:: Requirements ::
Please reproduce word for word the part of the records that opens with the line containing "Given: Click the search" and closes with the line containing "[x=191, y=948]", both included.

:: Input ::

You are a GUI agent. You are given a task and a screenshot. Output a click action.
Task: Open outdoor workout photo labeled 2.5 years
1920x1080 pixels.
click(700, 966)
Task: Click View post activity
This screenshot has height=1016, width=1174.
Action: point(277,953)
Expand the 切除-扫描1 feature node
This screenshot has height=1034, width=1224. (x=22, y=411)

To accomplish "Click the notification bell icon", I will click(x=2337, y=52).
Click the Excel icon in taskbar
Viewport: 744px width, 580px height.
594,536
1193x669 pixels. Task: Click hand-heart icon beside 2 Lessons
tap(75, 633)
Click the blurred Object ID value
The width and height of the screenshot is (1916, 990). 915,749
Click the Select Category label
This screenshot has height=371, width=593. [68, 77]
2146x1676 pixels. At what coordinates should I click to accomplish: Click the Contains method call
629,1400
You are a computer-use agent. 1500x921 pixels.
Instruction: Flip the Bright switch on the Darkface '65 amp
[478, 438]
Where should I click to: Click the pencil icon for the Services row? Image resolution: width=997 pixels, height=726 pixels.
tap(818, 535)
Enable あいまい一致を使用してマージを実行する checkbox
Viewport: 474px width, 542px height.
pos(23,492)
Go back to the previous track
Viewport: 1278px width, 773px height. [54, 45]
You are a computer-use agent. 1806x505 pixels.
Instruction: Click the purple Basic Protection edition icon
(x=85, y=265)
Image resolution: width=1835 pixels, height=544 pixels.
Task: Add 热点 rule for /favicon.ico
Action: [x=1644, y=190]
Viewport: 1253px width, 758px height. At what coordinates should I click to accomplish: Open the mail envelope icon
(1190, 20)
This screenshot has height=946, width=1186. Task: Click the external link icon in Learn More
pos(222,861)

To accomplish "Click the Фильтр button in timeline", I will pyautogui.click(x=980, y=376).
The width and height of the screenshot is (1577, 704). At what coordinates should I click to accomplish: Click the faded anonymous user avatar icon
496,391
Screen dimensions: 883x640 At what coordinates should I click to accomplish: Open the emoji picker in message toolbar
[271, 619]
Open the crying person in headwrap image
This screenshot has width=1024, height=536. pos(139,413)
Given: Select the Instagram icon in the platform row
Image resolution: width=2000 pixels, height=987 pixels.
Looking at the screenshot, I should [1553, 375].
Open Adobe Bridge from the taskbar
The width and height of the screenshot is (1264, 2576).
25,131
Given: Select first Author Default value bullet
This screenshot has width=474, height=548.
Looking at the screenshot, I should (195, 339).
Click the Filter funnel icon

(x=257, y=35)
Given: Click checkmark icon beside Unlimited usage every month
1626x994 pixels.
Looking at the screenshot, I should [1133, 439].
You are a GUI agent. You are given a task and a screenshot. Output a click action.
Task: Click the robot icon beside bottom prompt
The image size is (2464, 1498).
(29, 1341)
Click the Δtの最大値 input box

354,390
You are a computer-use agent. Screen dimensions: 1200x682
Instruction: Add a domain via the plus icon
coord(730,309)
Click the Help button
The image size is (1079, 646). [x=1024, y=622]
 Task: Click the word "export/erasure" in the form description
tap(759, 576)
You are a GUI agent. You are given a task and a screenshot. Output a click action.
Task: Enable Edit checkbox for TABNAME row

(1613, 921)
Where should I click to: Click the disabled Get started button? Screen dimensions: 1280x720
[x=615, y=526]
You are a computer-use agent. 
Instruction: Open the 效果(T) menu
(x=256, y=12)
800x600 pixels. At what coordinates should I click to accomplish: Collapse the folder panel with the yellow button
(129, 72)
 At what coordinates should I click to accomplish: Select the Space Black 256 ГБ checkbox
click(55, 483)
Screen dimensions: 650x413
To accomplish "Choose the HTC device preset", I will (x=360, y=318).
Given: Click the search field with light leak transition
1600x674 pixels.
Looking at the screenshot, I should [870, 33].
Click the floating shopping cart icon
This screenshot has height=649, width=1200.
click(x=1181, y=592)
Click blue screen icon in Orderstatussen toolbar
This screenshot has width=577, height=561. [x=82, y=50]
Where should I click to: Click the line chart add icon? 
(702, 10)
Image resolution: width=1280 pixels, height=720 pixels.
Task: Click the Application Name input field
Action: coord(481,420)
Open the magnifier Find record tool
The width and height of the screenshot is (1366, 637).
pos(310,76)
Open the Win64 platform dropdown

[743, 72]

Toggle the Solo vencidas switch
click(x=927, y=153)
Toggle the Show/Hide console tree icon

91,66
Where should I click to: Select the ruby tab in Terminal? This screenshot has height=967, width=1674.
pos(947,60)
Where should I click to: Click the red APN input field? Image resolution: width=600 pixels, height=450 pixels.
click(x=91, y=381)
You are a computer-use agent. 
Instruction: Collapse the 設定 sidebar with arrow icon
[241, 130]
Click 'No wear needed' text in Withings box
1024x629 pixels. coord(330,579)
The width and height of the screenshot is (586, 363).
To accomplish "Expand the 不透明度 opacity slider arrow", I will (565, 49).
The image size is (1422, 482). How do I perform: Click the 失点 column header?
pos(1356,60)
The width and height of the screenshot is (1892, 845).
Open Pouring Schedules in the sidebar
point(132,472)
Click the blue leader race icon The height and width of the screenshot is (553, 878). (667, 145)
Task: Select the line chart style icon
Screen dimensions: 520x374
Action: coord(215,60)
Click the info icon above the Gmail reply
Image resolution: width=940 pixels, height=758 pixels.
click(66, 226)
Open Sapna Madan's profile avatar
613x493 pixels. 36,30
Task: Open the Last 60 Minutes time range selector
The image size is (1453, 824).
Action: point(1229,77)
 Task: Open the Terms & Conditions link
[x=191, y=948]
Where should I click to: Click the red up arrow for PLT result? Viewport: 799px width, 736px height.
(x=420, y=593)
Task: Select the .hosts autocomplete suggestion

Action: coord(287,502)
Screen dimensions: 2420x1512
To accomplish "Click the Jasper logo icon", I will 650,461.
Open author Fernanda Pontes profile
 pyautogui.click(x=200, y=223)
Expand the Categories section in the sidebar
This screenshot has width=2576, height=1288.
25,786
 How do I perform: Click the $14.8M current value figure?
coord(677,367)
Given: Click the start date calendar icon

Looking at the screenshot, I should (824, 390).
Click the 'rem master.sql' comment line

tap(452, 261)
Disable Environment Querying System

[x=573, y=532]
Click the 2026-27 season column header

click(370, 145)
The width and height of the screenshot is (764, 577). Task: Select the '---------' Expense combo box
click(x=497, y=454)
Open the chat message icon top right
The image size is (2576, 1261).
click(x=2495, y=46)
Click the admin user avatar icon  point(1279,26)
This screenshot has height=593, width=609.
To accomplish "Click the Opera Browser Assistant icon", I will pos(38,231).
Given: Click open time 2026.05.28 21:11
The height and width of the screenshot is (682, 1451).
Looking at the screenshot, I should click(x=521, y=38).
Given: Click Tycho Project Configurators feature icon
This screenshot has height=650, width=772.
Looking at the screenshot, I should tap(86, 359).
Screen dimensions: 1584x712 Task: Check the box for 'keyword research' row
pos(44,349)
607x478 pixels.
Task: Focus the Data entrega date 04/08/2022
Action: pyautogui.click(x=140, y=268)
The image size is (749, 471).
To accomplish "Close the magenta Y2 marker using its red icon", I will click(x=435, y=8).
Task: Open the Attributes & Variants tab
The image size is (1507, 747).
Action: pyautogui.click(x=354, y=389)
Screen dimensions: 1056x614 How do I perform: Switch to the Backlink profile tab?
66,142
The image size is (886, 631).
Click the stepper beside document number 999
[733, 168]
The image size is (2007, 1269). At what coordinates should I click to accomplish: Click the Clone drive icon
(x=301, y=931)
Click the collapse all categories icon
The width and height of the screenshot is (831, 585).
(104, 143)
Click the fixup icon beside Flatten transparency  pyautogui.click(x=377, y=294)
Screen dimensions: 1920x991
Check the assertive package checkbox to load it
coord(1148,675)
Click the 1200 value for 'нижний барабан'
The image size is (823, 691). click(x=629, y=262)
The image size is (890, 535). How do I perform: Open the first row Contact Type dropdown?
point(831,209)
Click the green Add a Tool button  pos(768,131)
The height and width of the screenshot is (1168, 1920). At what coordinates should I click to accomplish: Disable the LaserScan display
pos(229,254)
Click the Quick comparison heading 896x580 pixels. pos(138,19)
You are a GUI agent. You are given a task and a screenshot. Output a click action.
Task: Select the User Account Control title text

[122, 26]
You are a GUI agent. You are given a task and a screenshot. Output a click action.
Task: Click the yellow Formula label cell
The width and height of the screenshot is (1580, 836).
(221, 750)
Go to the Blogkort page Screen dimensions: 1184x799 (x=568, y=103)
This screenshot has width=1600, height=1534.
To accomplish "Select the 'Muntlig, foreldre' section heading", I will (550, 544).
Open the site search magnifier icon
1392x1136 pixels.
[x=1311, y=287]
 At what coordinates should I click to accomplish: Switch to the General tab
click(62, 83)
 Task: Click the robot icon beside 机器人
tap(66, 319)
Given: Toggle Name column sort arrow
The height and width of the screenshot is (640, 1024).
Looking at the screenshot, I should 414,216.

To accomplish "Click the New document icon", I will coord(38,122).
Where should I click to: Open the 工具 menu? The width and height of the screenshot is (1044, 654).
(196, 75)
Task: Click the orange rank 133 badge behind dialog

:: Finished answer ::
Given: Click the search field with light leak transition
1600x674 pixels.
Looking at the screenshot, I should [870, 33].
Click the floating shopping cart icon
This screenshot has height=649, width=1200.
click(x=1181, y=592)
Click blue screen icon in Orderstatussen toolbar
This screenshot has width=577, height=561. [x=82, y=50]
Where should I click to: Click the line chart add icon? 
(702, 10)
Image resolution: width=1280 pixels, height=720 pixels.
Task: Click the Application Name input field
Action: coord(481,420)
Open the magnifier Find record tool
The width and height of the screenshot is (1366, 637).
pos(310,76)
Open the Win64 platform dropdown

[743, 72]

Toggle the Solo vencidas switch
click(x=927, y=153)
Toggle the Show/Hide console tree icon

91,66
Where should I click to: Select the ruby tab in Terminal? This screenshot has height=967, width=1674.
pos(947,60)
Where should I click to: Click the red APN input field? Image resolution: width=600 pixels, height=450 pixels.
click(x=91, y=381)
You are a computer-use agent. 
Instruction: Collapse the 設定 sidebar with arrow icon
[241, 130]
Click 'No wear needed' text in Withings box
1024x629 pixels. coord(330,579)
The width and height of the screenshot is (586, 363).
To accomplish "Expand the 不透明度 opacity slider arrow", I will (565, 49).
The image size is (1422, 482). How do I perform: Click the 失点 column header?
pos(1356,60)
The width and height of the screenshot is (1892, 845).
Open Pouring Schedules in the sidebar
point(132,472)
Click the blue leader race icon The height and width of the screenshot is (553, 878). (667, 145)
Task: Select the line chart style icon
Screen dimensions: 520x374
Action: coord(215,60)
Click the info icon above the Gmail reply
Image resolution: width=940 pixels, height=758 pixels.
click(66, 226)
Open Sapna Madan's profile avatar
613x493 pixels. 36,30
Task: Open the Last 60 Minutes time range selector
The image size is (1453, 824).
Action: point(1229,77)
 Task: Open the Terms & Conditions link
[x=191, y=948]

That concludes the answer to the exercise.